Even after treatment, the Ebola virus can hide in the brain and reappear years after infection to cause fatal disease.
- Ebola virus disease is a serious, often fatal illness in humans.
- The virus is transmitted to humans from wild animals and then spreads in populations by human-to-human transmission.
- The first outbreaks of Ebola occurred in isolated villages in Central Africa, close to tropical forests, but the outbreak that raged in 2014-2016 in West Africa affected large urban centers as well as areas rural.
Acute and serious disease caused by the virus of the same name, Ebola fever could, years after infection, reappear and cause death. And this, even if the patient has undergone treatment with monoclonal antibodies.
Here’s what researchers at the US Army Medical Research Institute of Infectious Disease discovered while conducting experiments with non-human primates. According to them, some recent Ebola outbreaks in Africa have been linked to persistent infection in patients who had survived previous outbreaks. This would be the case in particular for the epidemic which raged in Guinea in 2021, and which reappeared in a survivor who was persistently infected five years earlier. The results of their findings have just been published in Science Translational Medicine.
Persistence of the virus in the ventricular system of the brain
Until now, the exact “hiding place” of the persistent Ebola virus and the recurrence of the disease in survivors remained unknown. Professor Xiankun (Kevin) Zeng and his team therefore sought to shed light on these gray areas.

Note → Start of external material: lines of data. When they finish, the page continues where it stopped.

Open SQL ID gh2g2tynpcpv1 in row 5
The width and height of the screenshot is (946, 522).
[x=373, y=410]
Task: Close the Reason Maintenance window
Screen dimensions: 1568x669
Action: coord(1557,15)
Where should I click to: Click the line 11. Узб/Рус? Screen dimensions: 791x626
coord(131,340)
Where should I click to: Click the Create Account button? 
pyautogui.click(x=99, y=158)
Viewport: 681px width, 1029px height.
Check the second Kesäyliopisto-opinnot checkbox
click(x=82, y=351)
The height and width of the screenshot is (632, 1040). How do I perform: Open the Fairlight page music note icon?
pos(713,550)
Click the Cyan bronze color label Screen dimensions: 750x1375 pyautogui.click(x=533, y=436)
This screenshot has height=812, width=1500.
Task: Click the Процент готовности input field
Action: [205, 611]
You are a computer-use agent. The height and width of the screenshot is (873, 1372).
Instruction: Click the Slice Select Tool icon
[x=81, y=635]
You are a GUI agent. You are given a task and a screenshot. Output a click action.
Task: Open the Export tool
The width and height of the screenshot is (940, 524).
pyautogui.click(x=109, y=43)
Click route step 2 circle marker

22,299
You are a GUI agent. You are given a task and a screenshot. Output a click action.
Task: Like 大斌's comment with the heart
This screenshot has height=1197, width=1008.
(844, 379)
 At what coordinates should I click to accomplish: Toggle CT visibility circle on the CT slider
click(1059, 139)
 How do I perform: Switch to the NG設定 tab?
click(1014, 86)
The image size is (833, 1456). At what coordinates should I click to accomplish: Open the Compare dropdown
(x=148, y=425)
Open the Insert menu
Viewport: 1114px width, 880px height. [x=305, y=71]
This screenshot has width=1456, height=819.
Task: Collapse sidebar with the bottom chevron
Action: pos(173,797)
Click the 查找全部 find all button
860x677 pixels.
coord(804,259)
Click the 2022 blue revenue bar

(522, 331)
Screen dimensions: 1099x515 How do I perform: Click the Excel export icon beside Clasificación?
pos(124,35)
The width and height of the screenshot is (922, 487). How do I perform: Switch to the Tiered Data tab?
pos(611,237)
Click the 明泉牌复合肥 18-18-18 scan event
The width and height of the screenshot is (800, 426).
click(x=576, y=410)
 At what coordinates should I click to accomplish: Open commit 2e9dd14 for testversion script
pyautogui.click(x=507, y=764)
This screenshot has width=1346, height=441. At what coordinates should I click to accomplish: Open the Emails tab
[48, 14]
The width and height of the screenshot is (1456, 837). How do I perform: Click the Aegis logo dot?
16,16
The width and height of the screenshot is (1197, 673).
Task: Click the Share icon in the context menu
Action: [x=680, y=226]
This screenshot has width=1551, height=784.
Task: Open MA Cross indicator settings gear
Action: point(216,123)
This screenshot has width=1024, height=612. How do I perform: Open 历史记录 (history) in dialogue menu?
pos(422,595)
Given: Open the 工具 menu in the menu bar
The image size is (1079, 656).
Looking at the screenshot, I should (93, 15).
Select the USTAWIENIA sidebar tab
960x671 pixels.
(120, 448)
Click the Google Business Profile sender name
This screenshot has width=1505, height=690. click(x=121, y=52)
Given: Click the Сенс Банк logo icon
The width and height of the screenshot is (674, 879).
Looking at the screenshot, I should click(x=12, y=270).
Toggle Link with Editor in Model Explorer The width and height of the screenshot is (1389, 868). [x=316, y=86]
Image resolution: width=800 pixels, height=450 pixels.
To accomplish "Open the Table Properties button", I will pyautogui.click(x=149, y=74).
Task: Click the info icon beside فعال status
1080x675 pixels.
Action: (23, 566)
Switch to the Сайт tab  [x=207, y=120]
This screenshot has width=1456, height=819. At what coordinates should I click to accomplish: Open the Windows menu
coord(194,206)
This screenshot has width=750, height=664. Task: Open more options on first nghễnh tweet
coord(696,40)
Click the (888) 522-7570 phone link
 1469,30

“We found that approximately 20% of monkeys that survived lethal Ebola virus exposure after being treated with monoclonal antibodies still had persistent Ebola virus infection (…) even when Ebola virus had been cleared from all other organs. According to the researchers, the virus would lodge specifically in the ventricular system of the brain, in which the cerebrospinal fluid is produced, circulates and is contained.
Among the signs the scientists tracked, two who initially recovered from the disease after being treated with therapeutic antibodies saw serious clinical signs of infection reappear and succumbed to the disease. Severe inflammation and massive Ebola virus infection were present in the ventricular system of their brain. No obvious pathology or viral infection was observed in the other organs.
Two known cases of resurgence of Ebola in humans
This is not the first time that this resurgence of the Ebola virus in survivors has been observed. Last year, a British nurse experienced a recurrence in her brain and developed meningoencephalitis nine months after recovering from Ebola. She had received therapeutic antibodies during the 2013-2016 outbreak in West Africa, the largest known outbreak to date since the virus was discovered in 1976. Additionally, a vaccinated patient who had been treated with antibodies monoclonal therapeutics for Ebola virus disease six months earlier relapsed and died at the end of the 2018-2020 epidemic in the Democratic Republic of the Congo. Unfortunately, this case also led to many subsequent human-to-human transmissions.
Reinforcement of long-term patient follow-up
Over the past few years, Prof. Zeng’s team has carried out systematic studies of Ebola virus persistence using non-human primate survivors as a model. She was thus able to demonstrate that the virus can also hide and persist in specific regions of immune organs, such as the vitreous chamber of the eyes and the seminiferous tubules of the testicles.
“Persistent Ebola virus can reactivate and cause disease relapse in survivors, which could lead to a new outbreak”underlines Jun Liu, co-lead author of the study.
“Fortunately, with these vaccines and therapeutic monoclonal antibodies approved, we are in a much better position to contain outbreaks.”, adds Professor Zeng. The latter, however, wishes to strengthen the long-term follow-up of Ebola survivors, even those treated with monoclonal antibodies, in order to prevent the resurgence of the disease.